→ SOURCE RECORDS:
· · · ·

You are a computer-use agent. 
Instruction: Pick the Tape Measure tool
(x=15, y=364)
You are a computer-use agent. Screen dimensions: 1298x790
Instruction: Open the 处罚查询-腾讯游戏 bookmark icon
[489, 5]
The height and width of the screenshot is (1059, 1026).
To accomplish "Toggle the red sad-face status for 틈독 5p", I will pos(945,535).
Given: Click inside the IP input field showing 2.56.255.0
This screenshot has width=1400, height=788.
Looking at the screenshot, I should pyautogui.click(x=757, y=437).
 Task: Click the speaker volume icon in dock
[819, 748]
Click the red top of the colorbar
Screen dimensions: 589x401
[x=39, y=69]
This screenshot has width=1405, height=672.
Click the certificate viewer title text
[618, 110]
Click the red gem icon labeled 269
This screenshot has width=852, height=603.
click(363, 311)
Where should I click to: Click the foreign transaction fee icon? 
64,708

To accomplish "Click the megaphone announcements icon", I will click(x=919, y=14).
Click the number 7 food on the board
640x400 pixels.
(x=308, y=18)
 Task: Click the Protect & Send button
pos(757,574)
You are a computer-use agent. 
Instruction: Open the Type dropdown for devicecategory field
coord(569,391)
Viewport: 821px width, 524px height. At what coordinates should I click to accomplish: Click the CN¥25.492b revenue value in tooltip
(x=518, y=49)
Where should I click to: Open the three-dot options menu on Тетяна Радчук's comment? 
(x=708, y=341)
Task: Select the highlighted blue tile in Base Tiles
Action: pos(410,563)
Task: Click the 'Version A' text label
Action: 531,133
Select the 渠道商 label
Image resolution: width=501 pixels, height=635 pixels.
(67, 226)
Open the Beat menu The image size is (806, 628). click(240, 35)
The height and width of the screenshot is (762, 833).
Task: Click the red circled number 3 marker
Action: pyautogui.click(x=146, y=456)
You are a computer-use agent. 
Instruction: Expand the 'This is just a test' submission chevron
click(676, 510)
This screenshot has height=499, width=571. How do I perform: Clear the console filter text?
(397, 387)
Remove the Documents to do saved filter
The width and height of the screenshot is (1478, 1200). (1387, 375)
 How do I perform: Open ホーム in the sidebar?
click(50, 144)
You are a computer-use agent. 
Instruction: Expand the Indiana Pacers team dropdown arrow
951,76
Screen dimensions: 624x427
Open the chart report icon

· · · ·

→ WHAT NEEDS TO BE DONE: What's needed is every entry, returned word for word.

→ COMPLETED EXERCISE:
You are a computer-use agent. 
Instruction: Pick the Tape Measure tool
(x=15, y=364)
You are a computer-use agent. Screen dimensions: 1298x790
Instruction: Open the 处罚查询-腾讯游戏 bookmark icon
[489, 5]
The height and width of the screenshot is (1059, 1026).
To accomplish "Toggle the red sad-face status for 틈독 5p", I will pos(945,535).
Given: Click inside the IP input field showing 2.56.255.0
This screenshot has width=1400, height=788.
Looking at the screenshot, I should pyautogui.click(x=757, y=437).
 Task: Click the speaker volume icon in dock
[819, 748]
Click the red top of the colorbar
Screen dimensions: 589x401
[x=39, y=69]
This screenshot has width=1405, height=672.
Click the certificate viewer title text
[618, 110]
Click the red gem icon labeled 269
This screenshot has width=852, height=603.
click(363, 311)
Where should I click to: Click the foreign transaction fee icon? 
64,708

To accomplish "Click the megaphone announcements icon", I will click(x=919, y=14).
Click the number 7 food on the board
640x400 pixels.
(x=308, y=18)
 Task: Click the Protect & Send button
pos(757,574)
You are a computer-use agent. 
Instruction: Open the Type dropdown for devicecategory field
coord(569,391)
Viewport: 821px width, 524px height. At what coordinates should I click to accomplish: Click the CN¥25.492b revenue value in tooltip
(x=518, y=49)
Where should I click to: Open the three-dot options menu on Тетяна Радчук's comment? 
(x=708, y=341)
Task: Select the highlighted blue tile in Base Tiles
Action: pos(410,563)
Task: Click the 'Version A' text label
Action: 531,133
Select the 渠道商 label
Image resolution: width=501 pixels, height=635 pixels.
(67, 226)
Open the Beat menu The image size is (806, 628). click(240, 35)
The height and width of the screenshot is (762, 833).
Task: Click the red circled number 3 marker
Action: pyautogui.click(x=146, y=456)
You are a computer-use agent. 
Instruction: Expand the 'This is just a test' submission chevron
click(676, 510)
This screenshot has height=499, width=571. How do I perform: Clear the console filter text?
(397, 387)
Remove the Documents to do saved filter
The width and height of the screenshot is (1478, 1200). (1387, 375)
 How do I perform: Open ホーム in the sidebar?
click(50, 144)
You are a computer-use agent. 
Instruction: Expand the Indiana Pacers team dropdown arrow
951,76
Screen dimensions: 624x427
Open the chart report icon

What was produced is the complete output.